Conclusion and future directions
Gut microbiome has an important contribution in regulating the host physiology and metabolism for survival. Nowadays, literatures on the correlation of the intestinal microbiome to the global and common metabolic syndromes like Obesity, Diabetes Mellitus and Inflammatory Bowel Diseases are on the rise. It is evident from several studies that Obesity, T2DM and IBD are not only nutrition associated metabolic disorders but dysbiosis in the gut microbiome also contribute to their pathophysiology. The gastrointestinal tract represents an intricate microbiota. The linkage between the metabolic disorders and microbial composition patterns in host are not uniform among some studies and how the particular microbes in a microbiota stimulate the observed effects and the molecules used by them to regulate the metabolic disorders development is still uncertain.
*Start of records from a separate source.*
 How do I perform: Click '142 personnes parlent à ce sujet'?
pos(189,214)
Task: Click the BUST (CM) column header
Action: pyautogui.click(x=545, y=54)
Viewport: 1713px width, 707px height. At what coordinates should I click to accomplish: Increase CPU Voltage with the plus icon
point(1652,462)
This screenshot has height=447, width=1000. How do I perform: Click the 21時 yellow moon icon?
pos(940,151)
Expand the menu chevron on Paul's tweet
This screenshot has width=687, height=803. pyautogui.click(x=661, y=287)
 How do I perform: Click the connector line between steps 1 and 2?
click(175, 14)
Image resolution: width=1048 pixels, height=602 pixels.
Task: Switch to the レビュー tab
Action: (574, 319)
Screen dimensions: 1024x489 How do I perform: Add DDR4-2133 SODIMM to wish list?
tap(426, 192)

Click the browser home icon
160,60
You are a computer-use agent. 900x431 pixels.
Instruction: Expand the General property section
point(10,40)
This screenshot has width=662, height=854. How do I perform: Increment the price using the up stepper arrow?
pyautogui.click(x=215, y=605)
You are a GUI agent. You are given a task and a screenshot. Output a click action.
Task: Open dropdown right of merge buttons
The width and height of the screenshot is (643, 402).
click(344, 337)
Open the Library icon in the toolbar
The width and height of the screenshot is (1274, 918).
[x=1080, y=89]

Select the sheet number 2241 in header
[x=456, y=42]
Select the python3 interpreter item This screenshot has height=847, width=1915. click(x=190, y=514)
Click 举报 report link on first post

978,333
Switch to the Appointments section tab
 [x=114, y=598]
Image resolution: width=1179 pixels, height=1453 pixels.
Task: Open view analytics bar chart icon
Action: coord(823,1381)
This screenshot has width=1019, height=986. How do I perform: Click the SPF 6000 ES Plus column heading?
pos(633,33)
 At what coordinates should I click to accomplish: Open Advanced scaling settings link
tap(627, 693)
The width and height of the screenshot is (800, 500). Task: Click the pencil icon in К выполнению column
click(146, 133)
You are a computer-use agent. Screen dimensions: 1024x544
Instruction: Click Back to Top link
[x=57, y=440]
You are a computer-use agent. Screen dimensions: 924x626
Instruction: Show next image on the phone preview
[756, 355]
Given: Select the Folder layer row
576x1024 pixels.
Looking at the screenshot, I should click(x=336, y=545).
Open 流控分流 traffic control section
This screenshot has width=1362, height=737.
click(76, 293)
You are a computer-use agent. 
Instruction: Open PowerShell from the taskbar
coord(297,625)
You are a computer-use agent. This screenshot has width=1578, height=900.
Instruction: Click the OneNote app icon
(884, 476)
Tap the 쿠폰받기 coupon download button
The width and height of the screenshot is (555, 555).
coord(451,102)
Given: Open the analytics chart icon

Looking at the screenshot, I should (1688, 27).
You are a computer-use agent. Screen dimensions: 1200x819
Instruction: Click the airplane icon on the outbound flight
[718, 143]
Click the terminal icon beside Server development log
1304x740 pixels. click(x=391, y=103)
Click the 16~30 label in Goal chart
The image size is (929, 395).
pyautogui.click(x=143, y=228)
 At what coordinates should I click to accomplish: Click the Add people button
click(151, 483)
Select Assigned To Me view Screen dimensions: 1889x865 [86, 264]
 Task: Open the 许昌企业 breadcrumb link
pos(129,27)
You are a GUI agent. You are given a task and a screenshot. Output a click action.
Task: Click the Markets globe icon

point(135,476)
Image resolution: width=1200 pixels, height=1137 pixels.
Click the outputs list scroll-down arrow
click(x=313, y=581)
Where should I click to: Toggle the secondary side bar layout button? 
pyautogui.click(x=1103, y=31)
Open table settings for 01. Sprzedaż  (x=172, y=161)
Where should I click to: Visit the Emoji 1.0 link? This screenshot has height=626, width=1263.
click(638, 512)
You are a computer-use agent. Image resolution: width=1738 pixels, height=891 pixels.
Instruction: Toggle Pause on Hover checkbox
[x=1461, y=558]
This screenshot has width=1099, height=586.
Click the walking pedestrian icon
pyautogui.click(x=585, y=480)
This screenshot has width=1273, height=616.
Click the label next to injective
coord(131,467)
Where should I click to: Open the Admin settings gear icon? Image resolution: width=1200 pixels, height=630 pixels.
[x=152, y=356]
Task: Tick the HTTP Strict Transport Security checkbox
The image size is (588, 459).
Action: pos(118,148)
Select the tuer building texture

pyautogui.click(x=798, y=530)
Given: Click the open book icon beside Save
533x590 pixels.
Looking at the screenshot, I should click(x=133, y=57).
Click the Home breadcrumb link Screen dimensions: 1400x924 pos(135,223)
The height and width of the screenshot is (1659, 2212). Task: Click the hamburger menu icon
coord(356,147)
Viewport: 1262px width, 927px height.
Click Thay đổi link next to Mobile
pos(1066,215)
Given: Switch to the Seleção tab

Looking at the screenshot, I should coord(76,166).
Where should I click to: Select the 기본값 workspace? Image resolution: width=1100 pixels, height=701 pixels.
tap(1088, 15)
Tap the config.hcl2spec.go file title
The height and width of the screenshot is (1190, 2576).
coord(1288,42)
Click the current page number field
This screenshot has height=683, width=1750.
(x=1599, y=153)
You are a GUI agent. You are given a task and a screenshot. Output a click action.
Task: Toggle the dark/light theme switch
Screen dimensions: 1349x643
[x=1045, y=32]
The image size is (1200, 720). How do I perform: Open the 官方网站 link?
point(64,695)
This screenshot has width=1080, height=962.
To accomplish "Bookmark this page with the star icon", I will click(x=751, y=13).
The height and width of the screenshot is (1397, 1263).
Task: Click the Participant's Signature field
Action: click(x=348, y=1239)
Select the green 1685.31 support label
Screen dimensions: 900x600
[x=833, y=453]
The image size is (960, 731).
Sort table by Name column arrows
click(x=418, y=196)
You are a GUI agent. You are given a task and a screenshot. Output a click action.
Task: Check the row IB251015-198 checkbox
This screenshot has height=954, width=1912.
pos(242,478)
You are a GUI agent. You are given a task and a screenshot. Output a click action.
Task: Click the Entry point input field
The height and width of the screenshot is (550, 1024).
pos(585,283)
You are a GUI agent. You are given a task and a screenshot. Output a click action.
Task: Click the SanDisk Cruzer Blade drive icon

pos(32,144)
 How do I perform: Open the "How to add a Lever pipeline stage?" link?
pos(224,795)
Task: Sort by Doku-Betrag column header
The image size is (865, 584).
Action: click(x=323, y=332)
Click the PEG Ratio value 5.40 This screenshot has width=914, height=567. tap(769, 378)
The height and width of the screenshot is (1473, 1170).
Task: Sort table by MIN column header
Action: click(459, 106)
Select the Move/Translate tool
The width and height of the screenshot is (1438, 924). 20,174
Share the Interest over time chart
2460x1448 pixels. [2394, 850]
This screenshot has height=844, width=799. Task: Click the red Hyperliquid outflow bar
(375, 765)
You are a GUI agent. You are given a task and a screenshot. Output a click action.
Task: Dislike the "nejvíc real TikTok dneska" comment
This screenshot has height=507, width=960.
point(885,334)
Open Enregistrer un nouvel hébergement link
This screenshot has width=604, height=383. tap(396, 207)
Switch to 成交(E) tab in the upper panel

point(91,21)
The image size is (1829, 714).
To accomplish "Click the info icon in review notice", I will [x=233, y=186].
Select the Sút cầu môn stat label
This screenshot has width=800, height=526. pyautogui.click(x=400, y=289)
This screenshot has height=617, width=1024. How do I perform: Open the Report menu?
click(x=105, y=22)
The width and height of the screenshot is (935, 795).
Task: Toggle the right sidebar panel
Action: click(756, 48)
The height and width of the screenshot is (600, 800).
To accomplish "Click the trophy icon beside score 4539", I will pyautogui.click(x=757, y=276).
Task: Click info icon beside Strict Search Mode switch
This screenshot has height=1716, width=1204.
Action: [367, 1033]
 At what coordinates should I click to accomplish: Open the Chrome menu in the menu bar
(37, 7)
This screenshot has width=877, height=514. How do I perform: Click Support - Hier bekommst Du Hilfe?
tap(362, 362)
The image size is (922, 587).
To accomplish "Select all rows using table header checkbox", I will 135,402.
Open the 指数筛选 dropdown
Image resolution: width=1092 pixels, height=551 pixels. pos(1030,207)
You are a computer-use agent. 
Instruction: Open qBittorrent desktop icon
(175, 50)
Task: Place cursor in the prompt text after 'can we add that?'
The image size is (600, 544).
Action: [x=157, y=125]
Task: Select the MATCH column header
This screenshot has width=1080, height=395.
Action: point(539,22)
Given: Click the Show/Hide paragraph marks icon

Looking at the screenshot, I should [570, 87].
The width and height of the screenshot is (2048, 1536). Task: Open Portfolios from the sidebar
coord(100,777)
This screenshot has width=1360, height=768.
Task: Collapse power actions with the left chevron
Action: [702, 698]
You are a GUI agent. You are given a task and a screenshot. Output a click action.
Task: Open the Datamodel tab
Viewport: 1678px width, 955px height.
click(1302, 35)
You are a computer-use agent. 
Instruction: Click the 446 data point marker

Thus, more research in this context is required to enhance our understanding of the complex host-microbiome inter-relationships. This will open new avenues to new therapeutic approaches for diagnosis, prevention and treatment of these disorders. Recent trend is now on the smart manipulation of the disturbed intestinal microbiota using probiotics, prebiotics, FMT and many more, which could be beneficial for the health. It can be said that the gut microbiome is the untapped reservoir in unlocking the different diagnostic strategies for prevention of many diseases.